1. From where would the father of Roger Skunk return?


2. Where is Saheb basically from?
3. Who accompanied the poetess in “My Mother at Sixty-six”?
4. Which station is mentioned in the story ‘The Third Level’?
5. What is the tone of the poet in the last stanza “An Elementary School Classroom in a
Slum”?
6. Which President’s picture was found on the ‘first-day cover’?
7. Which river that referred to in “Deep Water” was treacherous?
8. Name any two other Roger animals than ‘Skunk’, that were used by Jack to narrate
his stories.
9. The dream of Mukesh is to ____________
10. Where was William with his father when he tasted the fear of water for the first time?

PART B – 40 MARKS

WRITING SECTION: 16 MARKS

I. Every year on Children’s Day, an exhibition of Science projects is held at the Indira
Gandhi Indoor Stadium. Your school has received an invitation from the Education
Minister of Delhi inviting the students of your school to visit it. Write a notice in about
50n words informing the students about the display, advising them to go and enjoy it.
You are Sunil/ Sunita Sahoo, Head Boy/ Head Girl, Bright Minds Public School, New
Delhi. [1X3=3]
(OR)
You have planned to organise a summer camp for the children of age group 10-13 years
for developing their creative skills in art and craft, clay modelling, music etc. in your
school. Draft a notice in not more than 50 words for your notice-board giving details.
You are Reena/ Roshan, Secretary Art and Craft Club, B. V. Public School, Chandigarh.
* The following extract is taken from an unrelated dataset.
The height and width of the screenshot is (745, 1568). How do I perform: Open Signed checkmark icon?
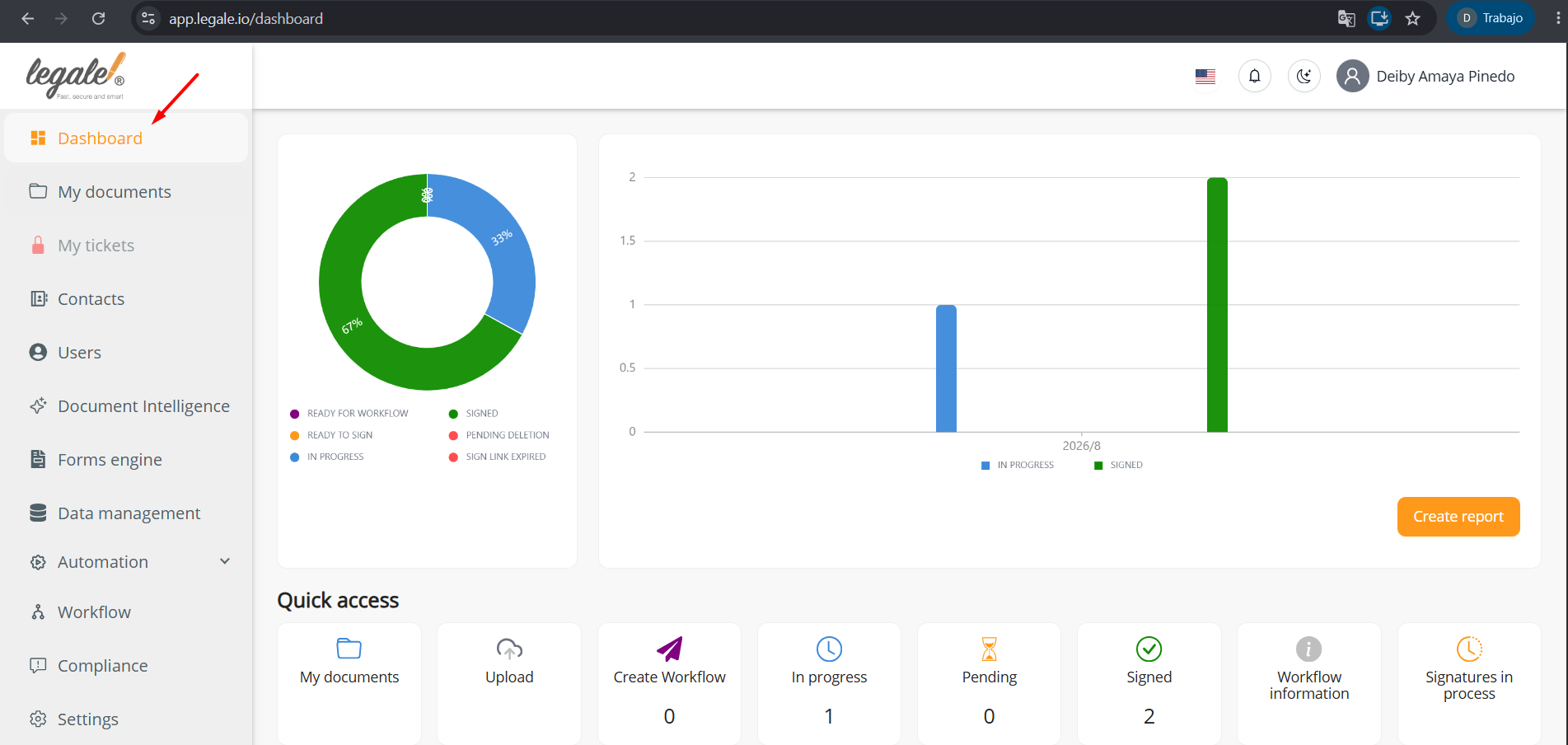[x=1149, y=649]
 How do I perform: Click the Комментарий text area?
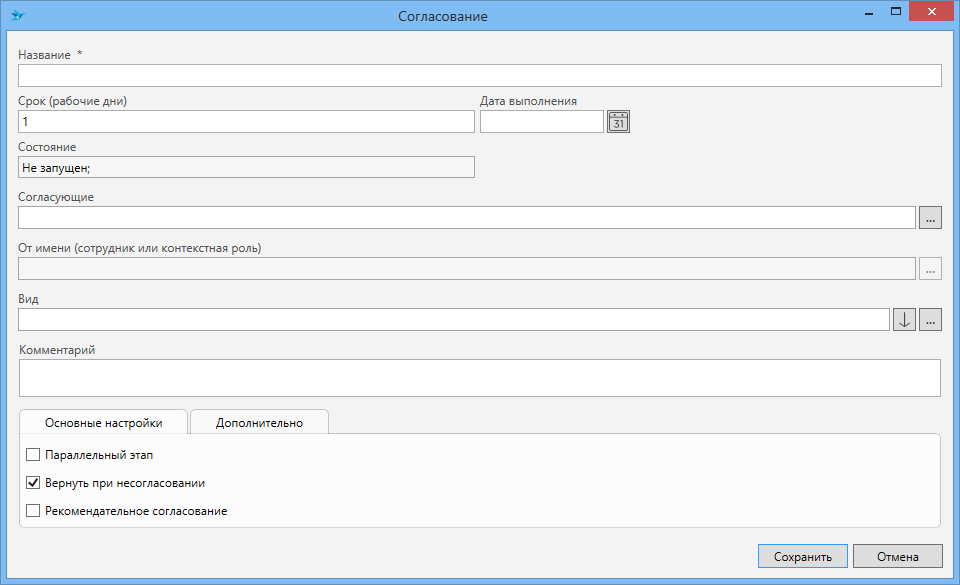480,378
II. You are Lalit/ Lalita. You have just cleared your NIFT admission test and wish to
throw a party for your friends. Write an informal invitation in about 50 words for your
friends giving all details. [1X3=3]
(OR)

On Your school, Cameral School, Okhla, New Delhi is going to organise the Annual
English Debate Competition. You wish to invite a noted journalist, Mr Vikram Rana to
judge the competition. Write a formal invitation in 50 words to Mr Vikram Tana
requesting him to judge the debate. You are Karan/ Karuna, Secretary, English Club.
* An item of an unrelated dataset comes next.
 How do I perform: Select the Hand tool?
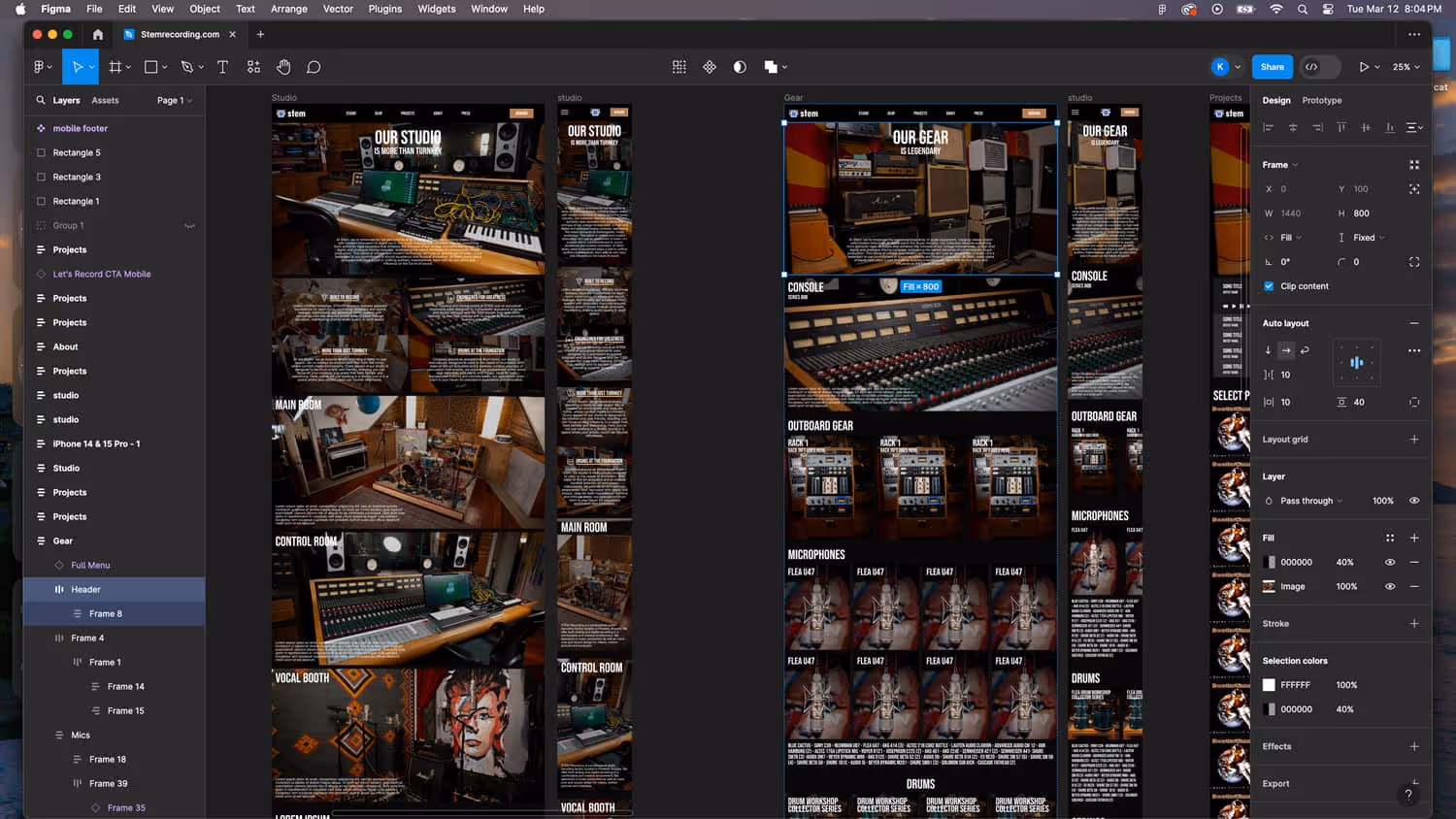283,67
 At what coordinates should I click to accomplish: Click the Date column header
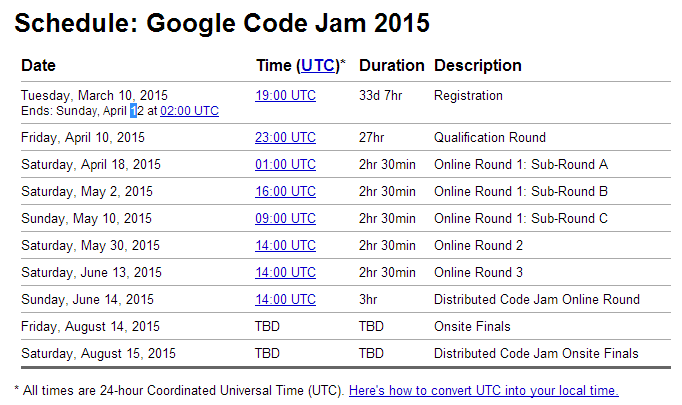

III. You are Sourab/ Sweta, 15, Shashi Gardens, Ghaziabad. You saw an advertisement
inviting applications for the post of a ‘Librarian’. Write a letter in 120-150 words to the
Principal giving your detailed resume. [1X5=5]
(OR)
Your school, KKR Senior Secondary School, is situated in the heart of the city of
Mangalore. Many stray animals roam on the school road causing traffic jams as well as
accidents. Write a letter in 120-150 words to the Editor of The Indian Express drawing
the attention of the municipal authorities to this nuisance. Sign as Rukamni/ Rakesh,
Head Girl/ Head Boy.

IV. You are Nitin/ Navya of Bluebells Academy, Delhi. As the reporter for your school
magazine, write a report in 150-200 words on the Annual Inter School Singing
Competition held recently. [1X5=5]
(OR)
The Lions Club and Apollo Hospital, Chennai organised blood donation camp in your
school. You reached there as a reporter. Write a report to be published in your school
magazine, in 150-200 words.
LITERATURE SECTION: 24 MARKS

V. Answer the following questions in 30-40 words. (ANY FIVE) [5X2=10]
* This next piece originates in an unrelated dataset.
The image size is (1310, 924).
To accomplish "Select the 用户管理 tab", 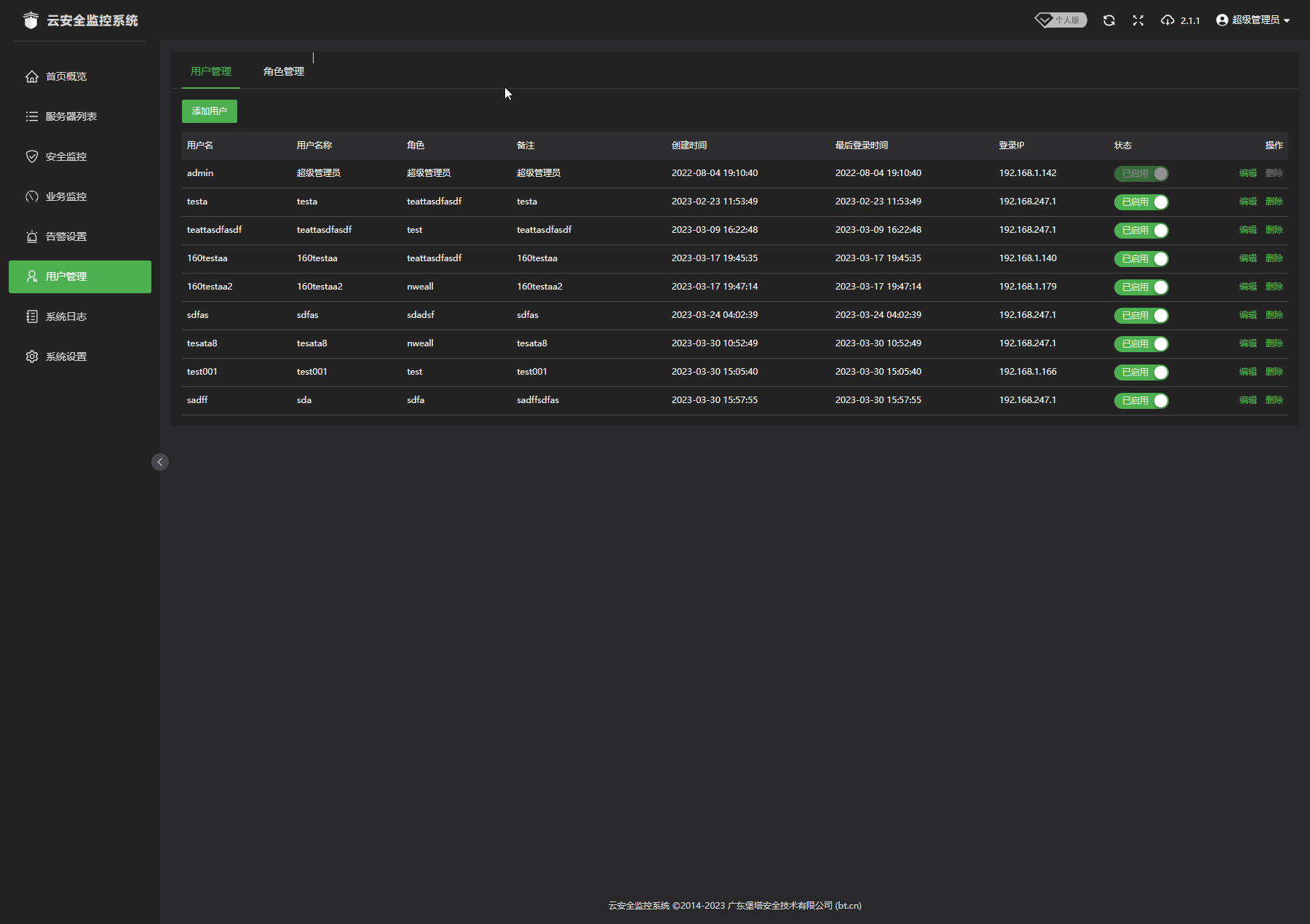I will point(211,71).
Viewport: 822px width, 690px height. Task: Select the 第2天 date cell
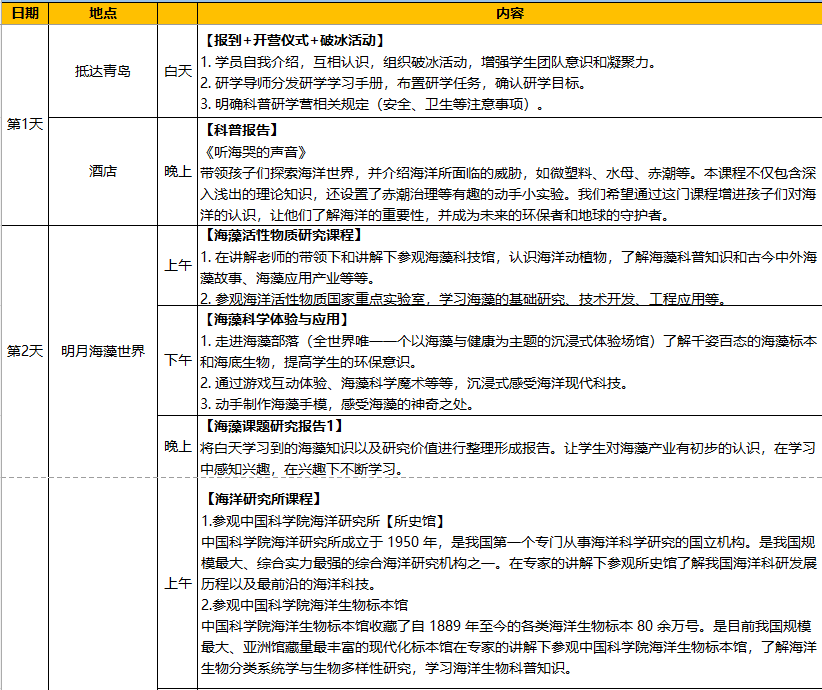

1. What does the reference to chappals in ‘Lost Spring’ tell us about the economic
condition of the ragpickers?
2. What does the poet want for the children of the slums? How can this change be
affected?
3. What is the misadventure that William Douglas speak about?
4. ‘Garbage to them is gold.’ Why does the author say so about the ragpickers?
5. What were the poetess’ feelings when she was driving?
6. Why was YMCA pool safer?

VI. Answer the following questions in 30-40 words. (ANY TWO) [2X2=4]

1. How did wizard help Roger Skunk?


2. What did the psychiatrist think when Charley told him about the third level?
3. Why does Jo want wizard to hit mommy?

VII. Answer the following questions in 120-150 words. (ANY ONE) [1X5=5]

1. “It is his Karam, his destiny” that made Mukesh’s grandfather go blind. How did
Mukesh disapprove this belief by choosing a new vocation and making his own destiny?
2. How did the instructor make Douglas a good swimmer?

VII. Answer the following questions in 120-150 words. (ANY ONE) [1X5=5]

1. Why did Charley think that Grand Central was growing like a tree, pushing out new
corridors and staircases like roots?
2. The same situation can be viewed through two different perspectives. How does
“Should Wizard Hit Mommy?” establish this point through the views of Jack and Jo?